Bibliographer and rare book expert Hellmut Lehmann-Haupt was born in Berlin, Germany in 1903. The son of a history professor at the University of Berlin and a playwright, his interest in books developed from an early age. He attended the Universities of Berlin and Vienna before completing his PhD. in early book illustration at the University of Frankfurt in 1927. He worked for two years as a junior curator at the Guttenberg Museum in Mainz, Germany before immigrating to the United States in 1929.

Lehmann-Haupt worked for Encyclopedia Britannica for a short time before accepting a position as curator of rare books at Columbia University. In 1939 he was given the additional role of assistant professor of book arts at Columbia’s School of Library Service. At this time he was also a visiting lecturer at Smith College and at the University of Illinois, and held positions at Marchbanks Press and the Morgan Library.

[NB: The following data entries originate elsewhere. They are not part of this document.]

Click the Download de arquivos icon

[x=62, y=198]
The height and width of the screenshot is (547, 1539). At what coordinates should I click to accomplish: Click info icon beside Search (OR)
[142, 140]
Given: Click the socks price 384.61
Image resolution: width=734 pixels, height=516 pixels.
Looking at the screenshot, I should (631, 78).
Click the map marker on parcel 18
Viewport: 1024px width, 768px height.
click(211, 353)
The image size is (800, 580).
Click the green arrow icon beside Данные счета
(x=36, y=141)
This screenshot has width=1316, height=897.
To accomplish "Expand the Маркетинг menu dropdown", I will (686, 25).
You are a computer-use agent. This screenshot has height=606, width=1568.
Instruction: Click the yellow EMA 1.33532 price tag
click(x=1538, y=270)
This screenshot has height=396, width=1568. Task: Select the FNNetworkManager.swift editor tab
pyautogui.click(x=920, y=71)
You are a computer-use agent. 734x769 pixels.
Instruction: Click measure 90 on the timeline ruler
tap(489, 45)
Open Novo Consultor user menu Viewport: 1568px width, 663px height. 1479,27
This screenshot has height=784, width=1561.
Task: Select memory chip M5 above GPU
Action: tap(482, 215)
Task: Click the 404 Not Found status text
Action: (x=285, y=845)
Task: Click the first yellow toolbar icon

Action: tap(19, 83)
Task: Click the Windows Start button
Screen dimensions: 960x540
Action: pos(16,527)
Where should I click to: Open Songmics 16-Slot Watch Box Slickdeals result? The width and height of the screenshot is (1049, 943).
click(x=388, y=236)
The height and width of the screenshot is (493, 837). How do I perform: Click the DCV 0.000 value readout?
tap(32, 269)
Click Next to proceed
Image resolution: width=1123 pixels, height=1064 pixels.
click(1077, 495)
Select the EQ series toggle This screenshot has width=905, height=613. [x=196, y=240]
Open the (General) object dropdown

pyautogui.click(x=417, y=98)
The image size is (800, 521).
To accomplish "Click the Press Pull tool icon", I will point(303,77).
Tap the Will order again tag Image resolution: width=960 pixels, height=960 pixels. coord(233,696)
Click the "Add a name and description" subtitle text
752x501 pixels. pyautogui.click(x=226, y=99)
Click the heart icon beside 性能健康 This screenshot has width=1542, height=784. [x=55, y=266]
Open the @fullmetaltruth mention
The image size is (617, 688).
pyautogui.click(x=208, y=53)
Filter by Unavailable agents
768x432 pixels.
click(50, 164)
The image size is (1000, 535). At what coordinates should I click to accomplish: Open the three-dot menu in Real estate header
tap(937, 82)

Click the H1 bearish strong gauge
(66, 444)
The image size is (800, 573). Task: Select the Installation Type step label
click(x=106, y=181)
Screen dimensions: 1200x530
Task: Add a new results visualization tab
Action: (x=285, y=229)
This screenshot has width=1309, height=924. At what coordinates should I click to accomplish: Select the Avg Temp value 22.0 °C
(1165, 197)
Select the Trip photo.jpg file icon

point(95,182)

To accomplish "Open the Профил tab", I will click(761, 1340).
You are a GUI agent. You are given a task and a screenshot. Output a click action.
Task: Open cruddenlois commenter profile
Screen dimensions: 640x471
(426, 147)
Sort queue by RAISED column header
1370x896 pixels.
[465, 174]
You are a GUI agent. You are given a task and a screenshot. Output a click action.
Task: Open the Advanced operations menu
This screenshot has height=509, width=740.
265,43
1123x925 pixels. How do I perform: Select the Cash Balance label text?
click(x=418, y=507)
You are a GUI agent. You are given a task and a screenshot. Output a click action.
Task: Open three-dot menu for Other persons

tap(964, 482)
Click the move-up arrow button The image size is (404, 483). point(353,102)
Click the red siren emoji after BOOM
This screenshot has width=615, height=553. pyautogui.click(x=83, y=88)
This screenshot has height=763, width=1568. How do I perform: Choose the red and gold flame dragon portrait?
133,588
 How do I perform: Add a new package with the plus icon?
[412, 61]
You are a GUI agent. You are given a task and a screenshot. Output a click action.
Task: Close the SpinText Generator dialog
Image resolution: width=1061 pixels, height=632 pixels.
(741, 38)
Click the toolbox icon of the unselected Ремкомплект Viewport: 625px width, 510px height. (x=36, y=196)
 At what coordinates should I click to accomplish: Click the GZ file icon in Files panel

From 1944 to 1945, Lehmann-Haupt served as Deputy Chief of the German policy desk at the Office of War Information in London. In 1945 he joined SHAEF in Germany as part of the Information Control Division. In 1946 he began his work with the MFAA in Berlin. Charged with rejuvenating the cultural scene in Germany, he befriended numerous German artists who had been regarded as “degenerate” under Hitler’s regime. Lehmann-Haupt assisted artists such as Max Kaus, Karl Schmidt-Rotloff, and Karl Hofer in reestablishing themselves in the post war years. He also studied what effects such stringent Nazi control of the arts had on society, and was the first to analyze and classify the records of the SS Ahnenerbe, which revealed the extent of Himmler’s archaeological activities in Poland and the USSR. The subject was also explored in his book, Art Under a Dictatorship (1954).

After his return to the United States in 1948, Lehmann-Haupt began work as a bibliographical consultant to H.P. Kraus & Co, the leading rare book dealer at the time. There, he gave expert advice on medieval incunabula and sold books to American library collections until 1968.An accomplished author in his own right, Lehmann-Haupt wrote hundreds of titles, including The Book in America (1939), a history of publishing in America. He was also a bibliographical lecturer at the Pratt Institute from 1954 to 1955 and a research associate at Yale University from 1965 to 1967. In 1969, he began teaching at the University of Missouri, where he was named professor emeritus upon his retirement in 1974.

Hellmut Lehmann-Haupt died in Columbia, Missouri on March 11, 1992. His papers are conserved in the archives of the Museum of Modern Art in New York.